**Instructions to follow**
Each line from the one containing "Click the Santiment logo avatar" to the end of the entries is to be repeated exactly, and no other line.

**Information supplied**
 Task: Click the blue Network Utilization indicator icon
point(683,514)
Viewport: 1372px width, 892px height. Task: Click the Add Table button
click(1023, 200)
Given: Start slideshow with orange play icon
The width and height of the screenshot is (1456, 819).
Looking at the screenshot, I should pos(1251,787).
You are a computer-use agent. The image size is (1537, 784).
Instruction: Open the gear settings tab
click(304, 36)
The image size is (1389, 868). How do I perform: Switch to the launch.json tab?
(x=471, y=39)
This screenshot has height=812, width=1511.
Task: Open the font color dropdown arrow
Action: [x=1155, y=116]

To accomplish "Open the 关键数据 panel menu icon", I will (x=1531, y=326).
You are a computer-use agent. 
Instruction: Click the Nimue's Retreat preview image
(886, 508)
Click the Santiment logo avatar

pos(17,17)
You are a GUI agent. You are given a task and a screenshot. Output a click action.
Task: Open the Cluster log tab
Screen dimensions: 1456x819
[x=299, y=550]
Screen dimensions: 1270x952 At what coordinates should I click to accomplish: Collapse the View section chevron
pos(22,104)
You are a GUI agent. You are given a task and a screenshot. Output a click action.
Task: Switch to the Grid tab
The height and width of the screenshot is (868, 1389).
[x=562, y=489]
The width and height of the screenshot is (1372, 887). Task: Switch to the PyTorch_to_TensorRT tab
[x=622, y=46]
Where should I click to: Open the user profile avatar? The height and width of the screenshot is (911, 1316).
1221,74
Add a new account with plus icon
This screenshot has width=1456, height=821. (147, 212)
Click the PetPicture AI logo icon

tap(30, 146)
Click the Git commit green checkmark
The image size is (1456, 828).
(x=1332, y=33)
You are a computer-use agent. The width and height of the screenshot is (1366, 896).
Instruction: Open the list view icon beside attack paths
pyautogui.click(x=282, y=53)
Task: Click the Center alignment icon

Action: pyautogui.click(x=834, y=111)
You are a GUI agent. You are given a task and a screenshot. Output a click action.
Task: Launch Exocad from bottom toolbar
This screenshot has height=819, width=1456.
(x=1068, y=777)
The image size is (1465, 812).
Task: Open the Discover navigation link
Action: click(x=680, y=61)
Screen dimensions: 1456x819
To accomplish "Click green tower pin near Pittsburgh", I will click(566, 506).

**Reply**
Click the Santiment logo avatar

pos(17,17)
You are a GUI agent. You are given a task and a screenshot. Output a click action.
Task: Open the Cluster log tab
Screen dimensions: 1456x819
[x=299, y=550]
Screen dimensions: 1270x952 At what coordinates should I click to accomplish: Collapse the View section chevron
pos(22,104)
You are a GUI agent. You are given a task and a screenshot. Output a click action.
Task: Switch to the Grid tab
The height and width of the screenshot is (868, 1389).
[x=562, y=489]
The width and height of the screenshot is (1372, 887). Task: Switch to the PyTorch_to_TensorRT tab
[x=622, y=46]
Where should I click to: Open the user profile avatar? The height and width of the screenshot is (911, 1316).
1221,74
Add a new account with plus icon
This screenshot has width=1456, height=821. (147, 212)
Click the PetPicture AI logo icon

tap(30, 146)
Click the Git commit green checkmark
The image size is (1456, 828).
(x=1332, y=33)
You are a computer-use agent. The width and height of the screenshot is (1366, 896).
Instruction: Open the list view icon beside attack paths
pyautogui.click(x=282, y=53)
Task: Click the Center alignment icon

Action: pyautogui.click(x=834, y=111)
You are a GUI agent. You are given a task and a screenshot. Output a click action.
Task: Launch Exocad from bottom toolbar
This screenshot has height=819, width=1456.
(x=1068, y=777)
The image size is (1465, 812).
Task: Open the Discover navigation link
Action: click(x=680, y=61)
Screen dimensions: 1456x819
To accomplish "Click green tower pin near Pittsburgh", I will click(566, 506).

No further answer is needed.